Smuggling and Black-Market Trade: High taxes have historically driven gold trade underground, with exporters resorting to illegal channels to avoid levies. This was evident in 2021 when exports dropped to zero due to the 5% and 10% levies [].
Court Orders and Tax Waivers: Interim court orders obtained by gold exporters have delayed tax collection, with the URA unable to recover Shs340 billion in 2021/22. The government is now challenging these orders to enforce compliance.
Administrative Inefficiencies: Manual processing of gold exports and lack of clear guidelines have hindered tax collection. The Auditor General recommended streamlining documentation and enforcing the Mining (Amendment) Act to mitigate losses.

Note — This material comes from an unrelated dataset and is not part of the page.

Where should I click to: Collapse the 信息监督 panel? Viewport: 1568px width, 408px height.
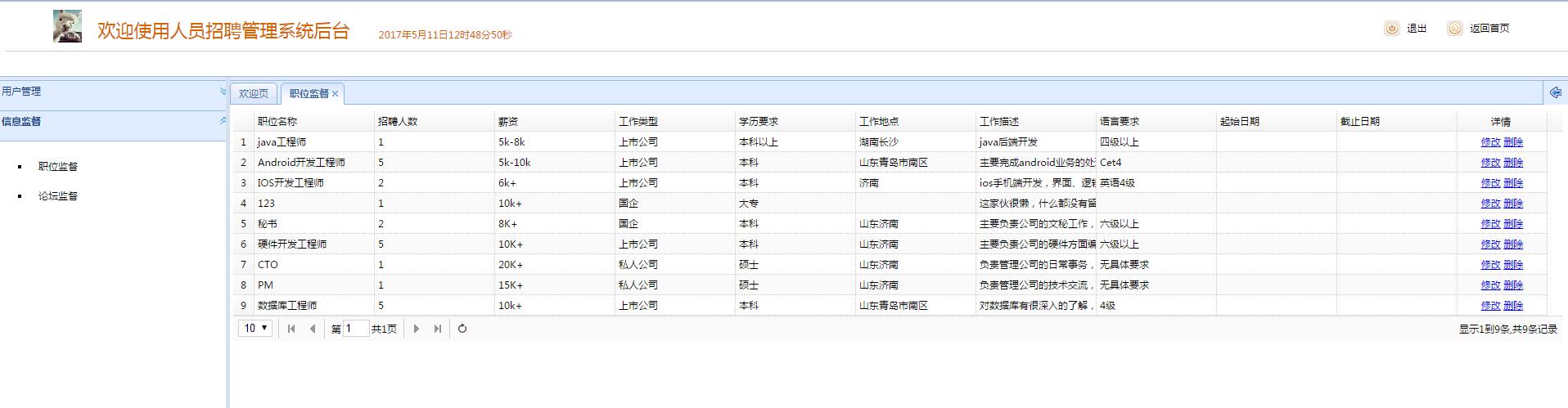pyautogui.click(x=223, y=121)
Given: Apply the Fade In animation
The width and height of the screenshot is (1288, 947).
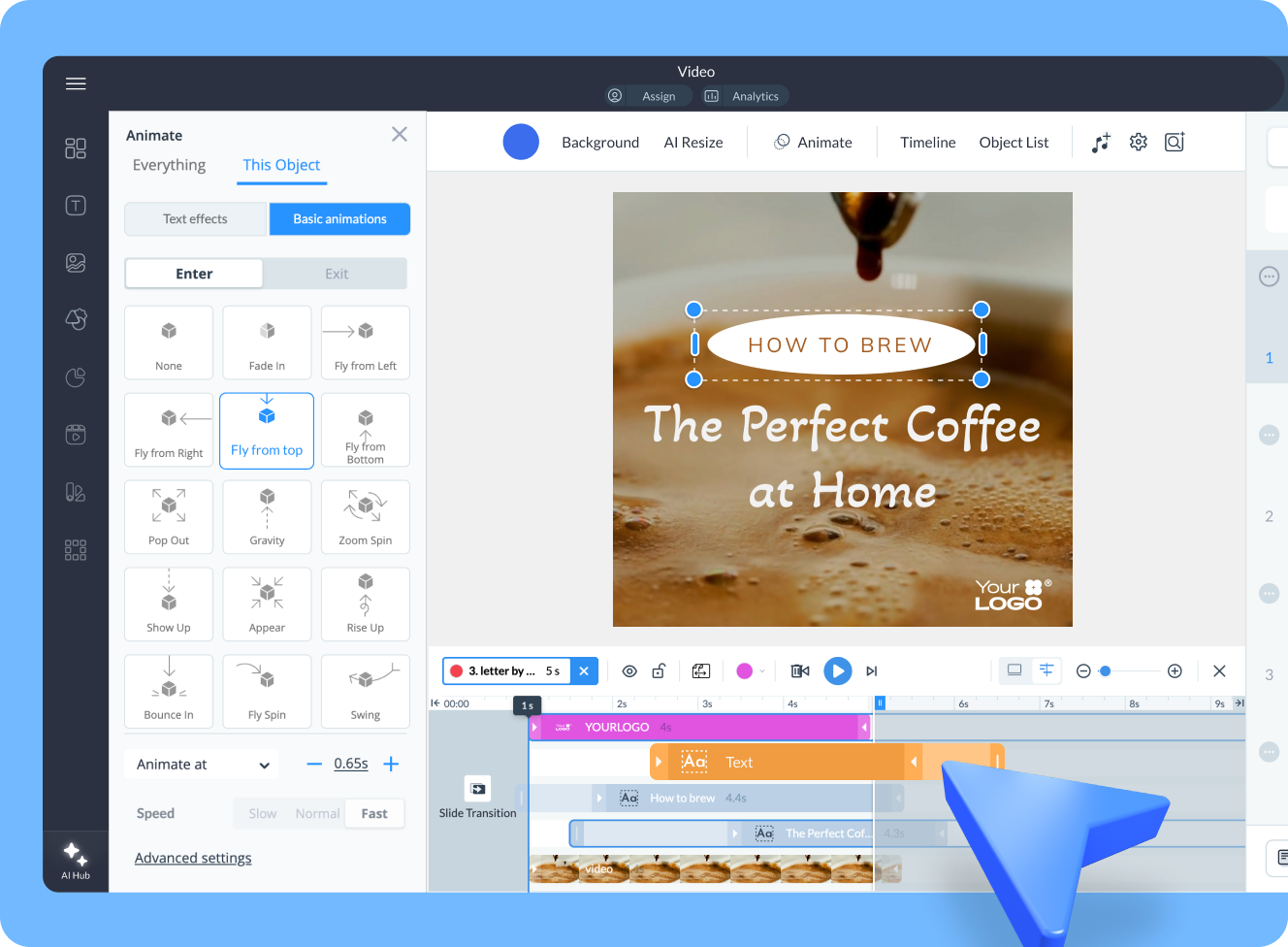Looking at the screenshot, I should pos(267,342).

Opportunities for Stakeholders
Despite challenges, the gold tax regime offers opportunities for stakeholders:
Investors: Uganda’s competitive tax rates compared to other African nations make it an attractive destination for gold refining and export. The discovery of 31 million tonnes of gold ore in 2022, valued at $12.8 trillion, further enhances its appeal.
Exporters: Partnering with reputable firms like Gold Buyers Africa can simplify compliance with DGSM and URA requirements, reducing the risk of penalties and ensuring smooth operations.

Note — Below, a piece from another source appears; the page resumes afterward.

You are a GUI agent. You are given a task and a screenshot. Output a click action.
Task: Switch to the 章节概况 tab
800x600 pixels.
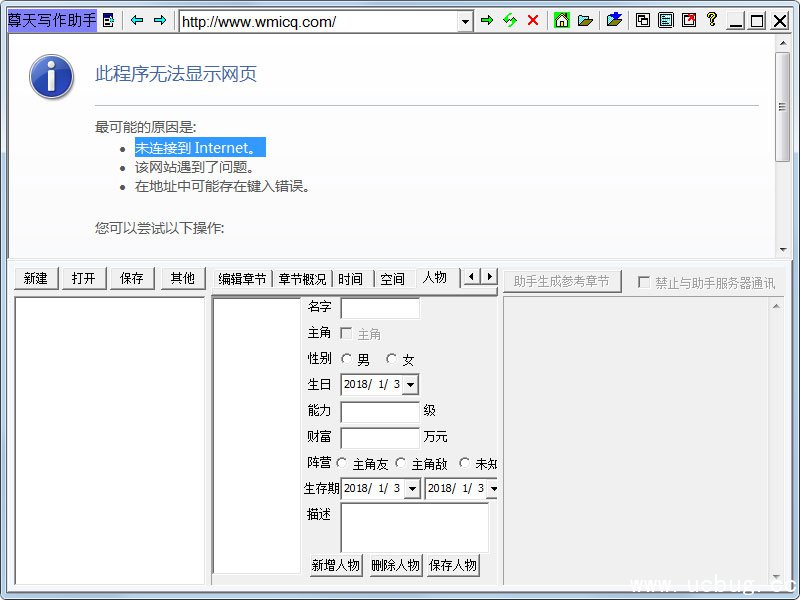click(302, 279)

Government: Strengthening tax enforcement and addressing smuggling can significantly boost revenue, supporting infrastructure development and economic growth.
Conclusion
Understanding gold taxes in Uganda is essential for navigating the country’s booming gold industry. The current tax regime, including the $200 per kilogram levy on refined gold and 5% levy on unprocessed gold, reflects a balance between revenue generation and industry growth.
However, challenges such as smuggling, tax disputes, and administrative inefficiencies highlight the need for robust enforcement and clear guidelines.
By adhering to compliance requirements and leveraging strategic partnerships, exporters and investors can capitalize on Uganda’s position as a gold superpower while contributing to its economic development.